Now, Mwananshiku and Alexis Carrasco, 23, are the old pros in the garden and greenhouse, having started the program close to three months ago. And Carrasco said both dread the days when poor weather interferes with their favorite part of the week.

“When I get scared that I’m not going to get to come, I get depressed, I get sad,” Mwananshiku added.

After a lecture about plant health from Wright, which was peppered with raised hands and curious questions, the students move from a table with their study guides filled with scribbled notes to a worktable filled with growing cilantro and tubs of earth.

Now, the students become the teachers.

With soil under her fingertips and dirt staining the front of her pink jail-issued jumpsuit, Mwananshiku begins mixing potting soil and water, molding it until it becomes the consistency of clay. After gentle prodding from Wright to not just do, but teach, she pauses to explain, step-by-step, the process of transplanting.

Quickly, a sense of camaraderie and competition is in the air as the women fight to show off their skills to newbies like Mayze while they simultaneously shy away from throwing on the instructor hat.

“Remember, be gentle,” Mwananshiku coaches Mayze, 56, as she digs into her own tubs. “Whatever suits you, but just don’t break it. If you break it, it’s a waste.”

The point of the urban garden’s expansion is to teach the inmates skills to lead them not only to so-called green-collar jobs but jobs in general. In this environment, they learn workplace-essential skills such as patience, leadership and ethics, Wright said.

Patience as they wait for their seeds to sprout, leadership through sharing their skills with each other and ethics through the hard work, long hours and manual labor that farming requires.

Wright also said the program recently started partnering with re-entry specialists in Chicago to help find the participants jobs after they’re released.

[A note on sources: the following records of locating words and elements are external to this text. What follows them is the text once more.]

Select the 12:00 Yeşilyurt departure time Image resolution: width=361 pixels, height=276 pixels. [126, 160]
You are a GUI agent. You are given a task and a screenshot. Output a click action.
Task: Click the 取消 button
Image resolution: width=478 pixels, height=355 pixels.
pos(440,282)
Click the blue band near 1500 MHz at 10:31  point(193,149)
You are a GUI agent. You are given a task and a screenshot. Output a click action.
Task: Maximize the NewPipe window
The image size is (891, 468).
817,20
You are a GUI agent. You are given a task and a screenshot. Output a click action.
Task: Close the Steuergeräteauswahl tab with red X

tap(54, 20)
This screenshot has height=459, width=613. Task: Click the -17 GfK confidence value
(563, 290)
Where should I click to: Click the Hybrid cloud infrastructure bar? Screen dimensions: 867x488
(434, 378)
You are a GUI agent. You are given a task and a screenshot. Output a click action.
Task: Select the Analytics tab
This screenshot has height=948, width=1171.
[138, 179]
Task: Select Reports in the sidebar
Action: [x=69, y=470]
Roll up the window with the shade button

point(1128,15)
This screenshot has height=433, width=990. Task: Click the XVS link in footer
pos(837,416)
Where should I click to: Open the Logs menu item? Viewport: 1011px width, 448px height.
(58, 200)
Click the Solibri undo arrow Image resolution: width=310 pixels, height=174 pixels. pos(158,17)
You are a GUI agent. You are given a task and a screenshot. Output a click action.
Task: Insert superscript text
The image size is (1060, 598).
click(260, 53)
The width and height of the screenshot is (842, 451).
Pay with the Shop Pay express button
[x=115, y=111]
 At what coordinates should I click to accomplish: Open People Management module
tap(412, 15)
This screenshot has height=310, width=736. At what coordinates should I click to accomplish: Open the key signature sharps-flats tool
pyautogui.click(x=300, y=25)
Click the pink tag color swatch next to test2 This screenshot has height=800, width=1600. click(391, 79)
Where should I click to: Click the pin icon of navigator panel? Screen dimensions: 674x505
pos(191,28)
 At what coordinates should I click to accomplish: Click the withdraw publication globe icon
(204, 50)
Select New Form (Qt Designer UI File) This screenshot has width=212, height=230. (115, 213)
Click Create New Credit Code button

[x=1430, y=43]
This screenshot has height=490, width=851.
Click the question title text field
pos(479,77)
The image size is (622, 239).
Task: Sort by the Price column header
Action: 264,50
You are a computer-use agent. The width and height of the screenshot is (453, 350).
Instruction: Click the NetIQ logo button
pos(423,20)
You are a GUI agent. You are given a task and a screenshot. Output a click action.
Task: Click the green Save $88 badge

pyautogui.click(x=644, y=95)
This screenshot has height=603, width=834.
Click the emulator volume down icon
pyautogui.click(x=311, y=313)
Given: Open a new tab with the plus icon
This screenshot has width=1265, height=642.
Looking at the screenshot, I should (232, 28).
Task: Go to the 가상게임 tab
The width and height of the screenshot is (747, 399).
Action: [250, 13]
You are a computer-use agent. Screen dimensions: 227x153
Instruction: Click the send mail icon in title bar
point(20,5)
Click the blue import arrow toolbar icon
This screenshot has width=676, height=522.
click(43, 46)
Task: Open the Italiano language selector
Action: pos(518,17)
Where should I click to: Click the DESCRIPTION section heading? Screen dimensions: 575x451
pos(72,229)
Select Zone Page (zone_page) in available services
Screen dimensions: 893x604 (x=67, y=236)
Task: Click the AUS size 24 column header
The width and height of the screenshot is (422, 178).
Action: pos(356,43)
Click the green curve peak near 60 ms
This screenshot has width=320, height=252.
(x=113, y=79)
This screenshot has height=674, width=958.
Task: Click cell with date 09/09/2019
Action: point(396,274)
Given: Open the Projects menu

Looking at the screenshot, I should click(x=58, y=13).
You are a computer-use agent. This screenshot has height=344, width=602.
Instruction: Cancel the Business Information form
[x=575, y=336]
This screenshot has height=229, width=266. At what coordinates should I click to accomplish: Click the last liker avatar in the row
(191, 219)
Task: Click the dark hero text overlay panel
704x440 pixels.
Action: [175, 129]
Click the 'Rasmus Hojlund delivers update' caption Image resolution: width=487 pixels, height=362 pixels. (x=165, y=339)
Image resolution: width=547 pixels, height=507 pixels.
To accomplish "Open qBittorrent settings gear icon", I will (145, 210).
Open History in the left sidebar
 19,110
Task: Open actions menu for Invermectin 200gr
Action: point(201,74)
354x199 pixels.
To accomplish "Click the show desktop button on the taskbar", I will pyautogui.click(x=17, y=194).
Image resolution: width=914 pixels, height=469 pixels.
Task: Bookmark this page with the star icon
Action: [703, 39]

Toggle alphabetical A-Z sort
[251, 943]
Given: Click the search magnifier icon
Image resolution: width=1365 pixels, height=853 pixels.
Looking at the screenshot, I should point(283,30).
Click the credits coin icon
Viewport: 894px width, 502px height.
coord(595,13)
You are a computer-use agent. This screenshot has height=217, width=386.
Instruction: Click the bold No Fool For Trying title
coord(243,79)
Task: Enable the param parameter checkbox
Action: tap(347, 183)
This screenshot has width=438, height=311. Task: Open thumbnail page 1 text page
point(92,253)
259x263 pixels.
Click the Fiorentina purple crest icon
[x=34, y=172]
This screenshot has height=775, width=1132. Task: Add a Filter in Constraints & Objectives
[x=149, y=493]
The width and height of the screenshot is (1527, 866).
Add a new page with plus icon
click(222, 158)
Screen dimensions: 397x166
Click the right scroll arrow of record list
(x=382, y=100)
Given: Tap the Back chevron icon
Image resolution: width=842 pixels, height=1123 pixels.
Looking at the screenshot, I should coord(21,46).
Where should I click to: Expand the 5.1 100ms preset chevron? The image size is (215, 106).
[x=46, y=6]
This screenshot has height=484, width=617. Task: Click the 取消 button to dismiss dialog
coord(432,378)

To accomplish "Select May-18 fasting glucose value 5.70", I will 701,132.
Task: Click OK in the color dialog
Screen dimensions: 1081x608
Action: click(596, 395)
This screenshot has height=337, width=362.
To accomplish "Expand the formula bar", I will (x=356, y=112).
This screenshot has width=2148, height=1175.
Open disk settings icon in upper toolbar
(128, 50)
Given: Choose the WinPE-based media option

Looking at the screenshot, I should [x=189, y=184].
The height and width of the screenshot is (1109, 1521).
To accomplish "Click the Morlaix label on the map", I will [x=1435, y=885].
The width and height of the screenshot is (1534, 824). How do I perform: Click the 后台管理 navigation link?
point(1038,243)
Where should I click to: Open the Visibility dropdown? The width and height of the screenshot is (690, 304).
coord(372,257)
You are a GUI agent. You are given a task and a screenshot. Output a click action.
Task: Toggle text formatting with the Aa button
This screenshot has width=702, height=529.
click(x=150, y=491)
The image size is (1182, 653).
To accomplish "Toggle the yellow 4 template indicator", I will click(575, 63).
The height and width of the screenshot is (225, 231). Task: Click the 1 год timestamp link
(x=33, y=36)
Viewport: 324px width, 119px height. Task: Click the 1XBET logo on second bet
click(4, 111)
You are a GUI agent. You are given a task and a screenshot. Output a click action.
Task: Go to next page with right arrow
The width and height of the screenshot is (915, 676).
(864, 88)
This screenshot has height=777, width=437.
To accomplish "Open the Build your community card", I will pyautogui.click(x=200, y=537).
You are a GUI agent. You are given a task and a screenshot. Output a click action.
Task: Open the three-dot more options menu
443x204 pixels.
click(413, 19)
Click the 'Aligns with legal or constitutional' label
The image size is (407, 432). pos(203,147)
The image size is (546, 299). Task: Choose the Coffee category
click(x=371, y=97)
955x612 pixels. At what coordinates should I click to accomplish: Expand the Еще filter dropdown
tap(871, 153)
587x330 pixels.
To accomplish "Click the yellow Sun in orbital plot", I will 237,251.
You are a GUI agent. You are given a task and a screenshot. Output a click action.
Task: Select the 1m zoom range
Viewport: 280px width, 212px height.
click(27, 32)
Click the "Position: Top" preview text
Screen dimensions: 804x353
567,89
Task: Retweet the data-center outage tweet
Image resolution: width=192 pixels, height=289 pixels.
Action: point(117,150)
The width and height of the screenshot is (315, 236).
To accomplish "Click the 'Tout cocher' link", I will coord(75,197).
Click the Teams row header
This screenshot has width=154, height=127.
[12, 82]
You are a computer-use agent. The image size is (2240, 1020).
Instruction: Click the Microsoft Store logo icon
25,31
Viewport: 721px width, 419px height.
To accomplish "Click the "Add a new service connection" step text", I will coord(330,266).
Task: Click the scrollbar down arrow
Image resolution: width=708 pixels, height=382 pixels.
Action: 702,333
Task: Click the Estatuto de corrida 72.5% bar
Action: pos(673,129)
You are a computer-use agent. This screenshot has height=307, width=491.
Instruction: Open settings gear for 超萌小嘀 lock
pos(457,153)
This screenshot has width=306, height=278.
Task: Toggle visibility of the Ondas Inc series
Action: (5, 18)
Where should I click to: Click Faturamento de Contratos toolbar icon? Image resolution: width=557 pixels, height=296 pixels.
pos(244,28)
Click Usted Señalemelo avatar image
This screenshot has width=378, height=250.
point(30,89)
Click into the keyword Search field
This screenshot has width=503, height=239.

“Slowly but surely we’re really establishing valuable outlets for them to go to,” she said.

More than 1,500 inmates have gone through the program since it began in 1993, according to the Cook County Sheriff’s Office, and what sprouted as a 600-square-foot plot of land now encompasses 60,000 square feet of space at the jail’s Pre-Release Center at 3026 S. California Ave. 

Inmates are chosen to participate based on behavior and often, Wright said, the program has a waiting list. 

“If we have to go to Women’s Justice at all, Division 17, we get literally attacked by inmates asking why they haven’t been picked to go to gardening,” Wright said, laughing.

The cilantro buds are transplanted from the tiny plastic trays into larger pots, and Mwananshiku proudly dusts her hands clean of dirt.

Her release date is quickly approaching, and while that’s a relief for her, she understands all too well the struggles convicts face when they leave the confines of their cells. 

“Because of my background, it would probably be hard for me to get a job,” she said, which is why she, along with the others, is now looking to enter an agriculture-related field when she’s out — landscaping, beekeeping and composting.

“I have until January here, but it’s good. At least I’ll still be able to come to gardening.”